Harry Knox was one of nine new members announced Monday, filling out the 25-person roster that also includes one other openly gay person, Fred Davie. He is the president of Public/Private Ventures, a group that helps low-income families.
Knox, who is now director of the Human Rights Campaign’s Religion & Faith program, said in a statement from the organization that he was “humbled by the invitation.”
“The lesbian, gay, bisexual and transgender community is eager to help the administration achieve its goals around economic recovery and fighting poverty; fatherhood and healthy families; inter-religious dialogue; care for the environment; and global poverty, health and development,” Knox said. “And, of course, we will support the President in living up to his promise that government has no place in funding bigotry against any group of people.”
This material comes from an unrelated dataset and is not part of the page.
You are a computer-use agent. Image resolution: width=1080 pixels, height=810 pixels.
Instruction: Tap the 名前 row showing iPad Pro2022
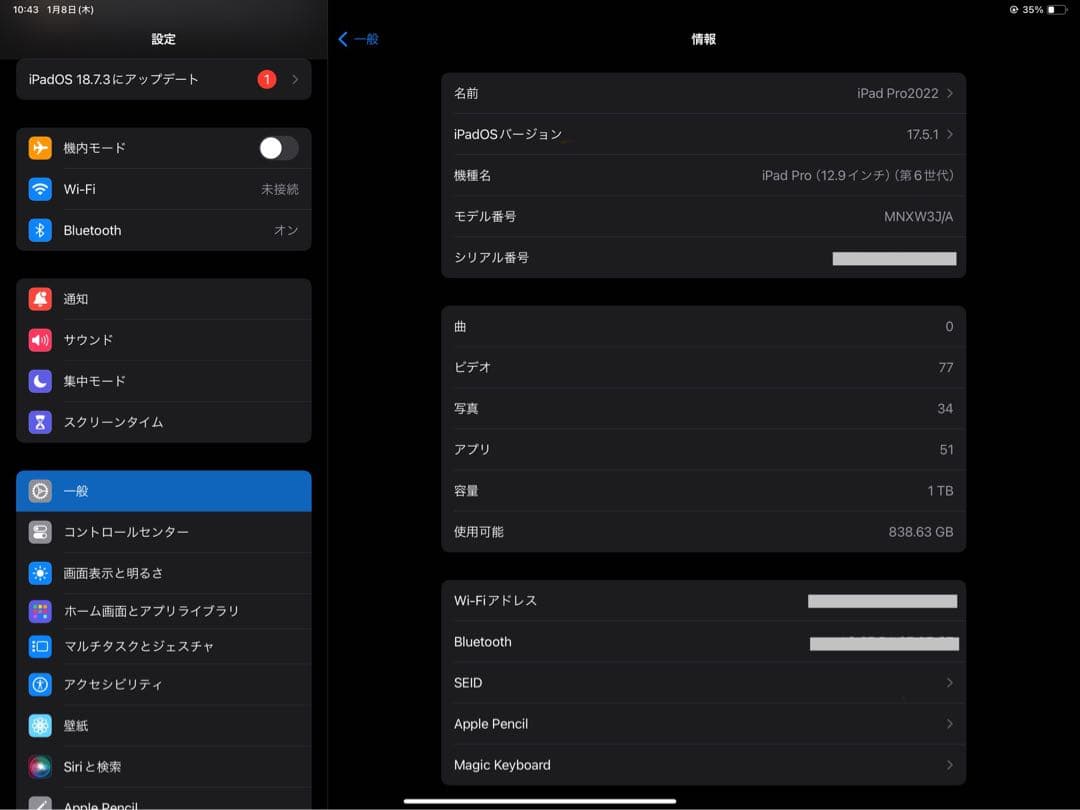702,93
Knox could not be reached for comment late Monday.
In December, Knox criticized Obama for his pick of Rev. Rick Warren to deliver the invocation at the inauguration.
“By making this pick, the president-elect really sent a message to me and my community that we don’t matter as much to him as people that didn’t even vote for him,” Knox said in a report aired on NBC’s “Nightly News with Brian Williams.”
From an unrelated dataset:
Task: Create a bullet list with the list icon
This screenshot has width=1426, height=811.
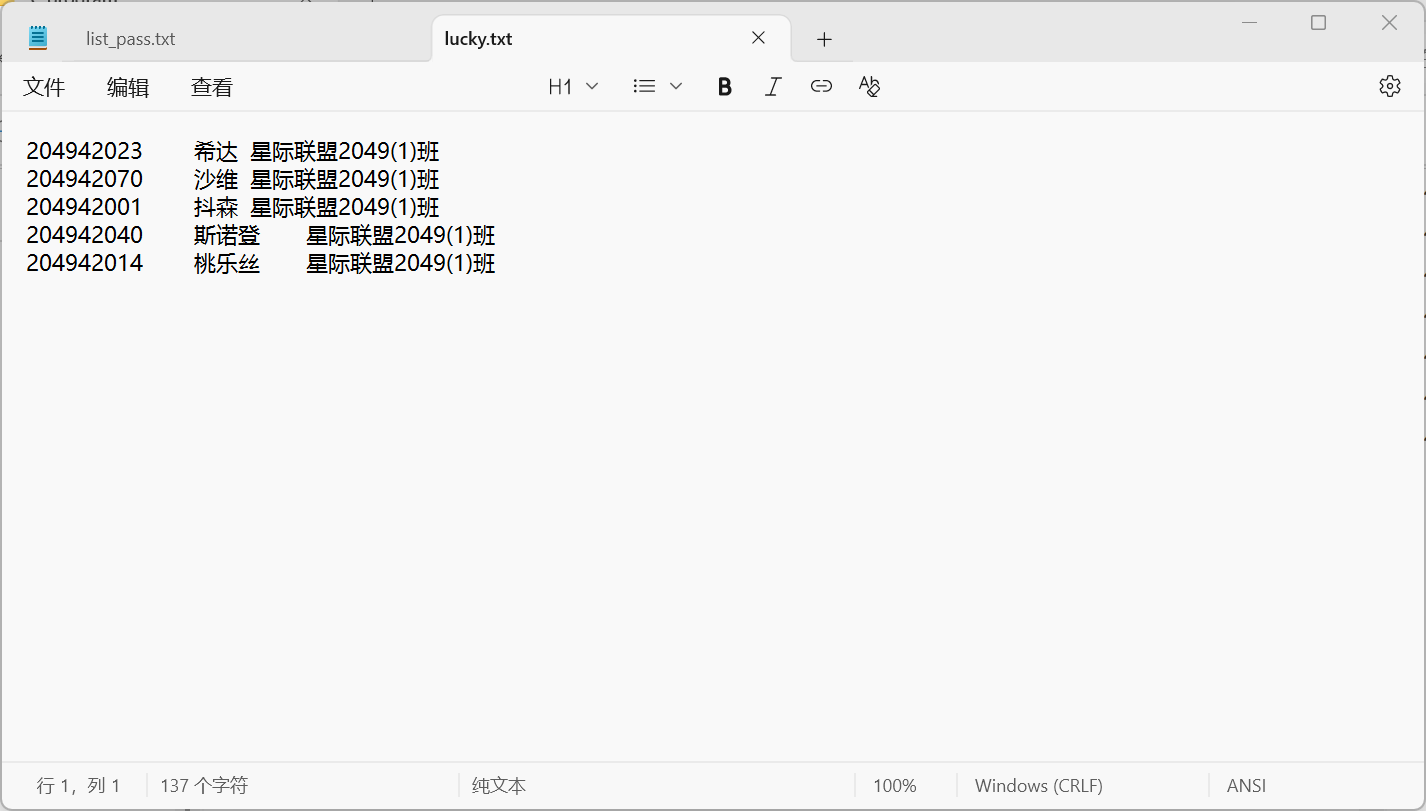Action: (644, 86)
Knox served as the second fulltime executive director of the statewide gay rights group Georgia Equality. He led the group from 1998 to 2001. Knox joined HRC in 2005, though he returned to Georgia last year to work on the failed U.S. Senate campaign of former Democratic lawmaker Jim Martin.
One of Knox’s most enduring quips came in October 2000 during a prolonged battle to gain domestic partner benefits for Fulton County employees. When Mike Kenn, a Republican and former Atlanta Falcon, ran for and won the Fulton County Commission chair, he received endorsements from local gay groups for a pledge to support domestic partner benefits.
But in 2000, when the proposal bogged down, Kenn prompted an outcry from gay supporters when he flip-flopped and said his campaign pledge only included examining the issue, not fully supporting domestic partner benefits. Knox, at the time executive director of Georgia Equality, responded: “There are lies and then there are damn lies, and that is a damn lie.”
Knox was also in Atlanta last April as part of a protest by gay and gay-friendly congregations at the Atlanta Regional Post Office in Hapeville. The event was held to call attention to economic justice as a faith issue.
“Across the country, millions of same-sex couples face significant financial burdens and legal hurdles in building a secure future for their families,” Knox said.
On the White House advisory council, Knox will face some anti-gay members. Those include Rev. Joel Hunter, a Florida pastor and former head of the Christian Coalition, and Rev. Jim Walls, a vocal opponent of same-sex marriage.
The White House office enlists faith and community groups to address four priorities: economic recovery, reducing abortions, encouraging responsible fatherhood and improving interfaith relations. It is charged with administering federal grants and advising the White House on policy.